At noon she had lunch with a tall bachelor who was disappointed when she wouldn’t stay, and she went on, talking to people, asking questions.

By five she decided it was time to head back and asked directions.

“The parking lot? Well, it’s in that direction. About eight miles as I recollect.”

By six it was in this direction, and about ten miles away. The walls pressed in on her, a horrid green jungle.

By seven she knew that she was hopelessly lost. She sat down, exhausted, on a park bench and fended off three pickup attempts in the growing dusk. She started to drift off into sleep.

“Land sakes, child! Are you sick?”

Patricia looked at the tiny, shriveled old woman in front of her. “What? Oh, no. I’m not sick. I’m just tired. Tired and lost.”

“Lost, huh? Well, you shouldn’t be out here in the dark. Ain’t proper, not for a young woman of any breeding.” The woman’s dress was thirty years out of date.

“Is it unsafe?”

“Unsafe? Well, I don’t recollect anybody being hurt. But there’s boys in this neighborhood who are downright rambunctious! Singing and carrying on till all hours! You just come along with me. My house is just around the corner, and there’s a spare room hasn’t been used in months. Well, up, child!”

Patricia obediently followed the old woman home.

At the end of the second day, she was told that she was sixteen miles from the parking lot.

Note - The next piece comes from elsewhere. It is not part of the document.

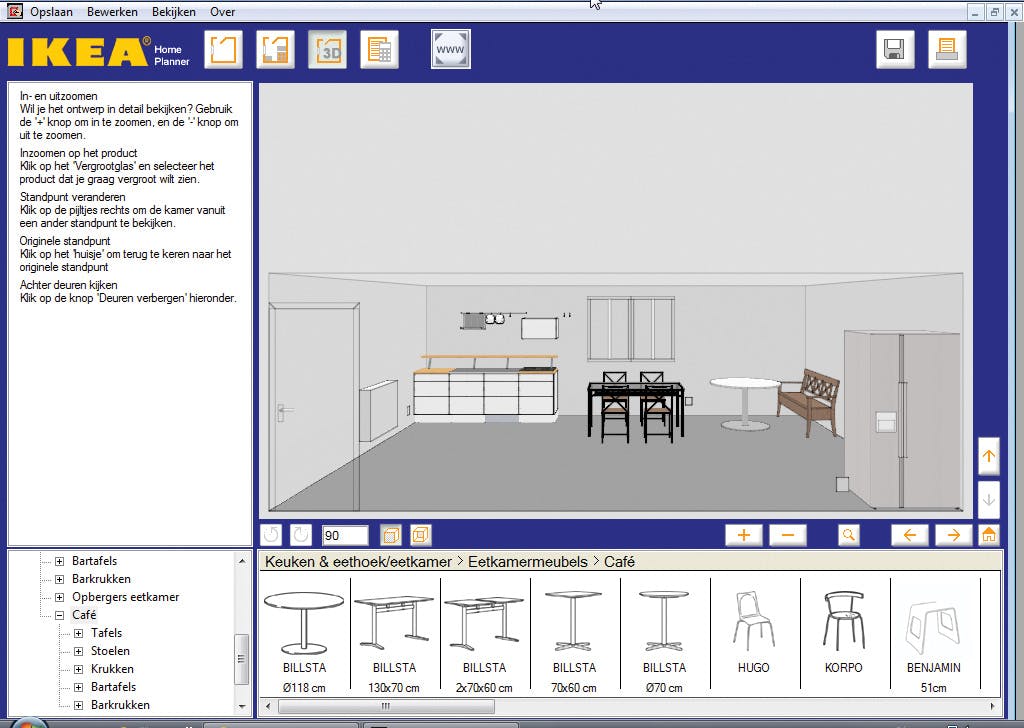Viewport: 1024px width, 728px height.
Task: Toggle the solid cube view mode
Action: (x=391, y=535)
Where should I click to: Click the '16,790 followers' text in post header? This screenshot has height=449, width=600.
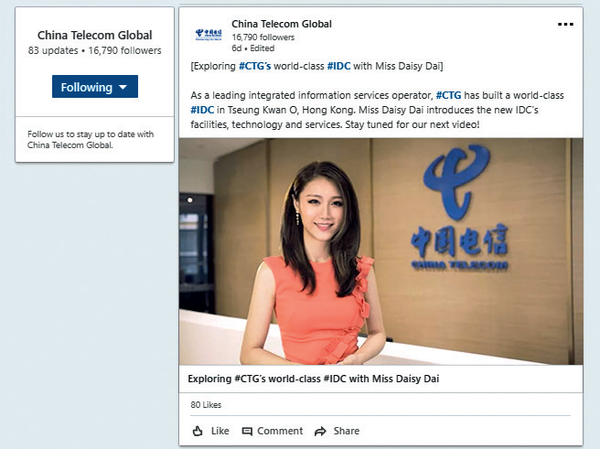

On the third day, she hired a twelve-year-old boy to guide her back. Children had plenty of uses for money, and no social security checks.

She spent a day recuperating and cursing her boss at NBC. Then she went out again.

Patricia Cambridge parked her bicycle in the growing dusk by the largest private tree house she had ever seen. She was very unsure of herself as she knocked on the door. Two weeks of dead ends and false leads were telling on her. It opened.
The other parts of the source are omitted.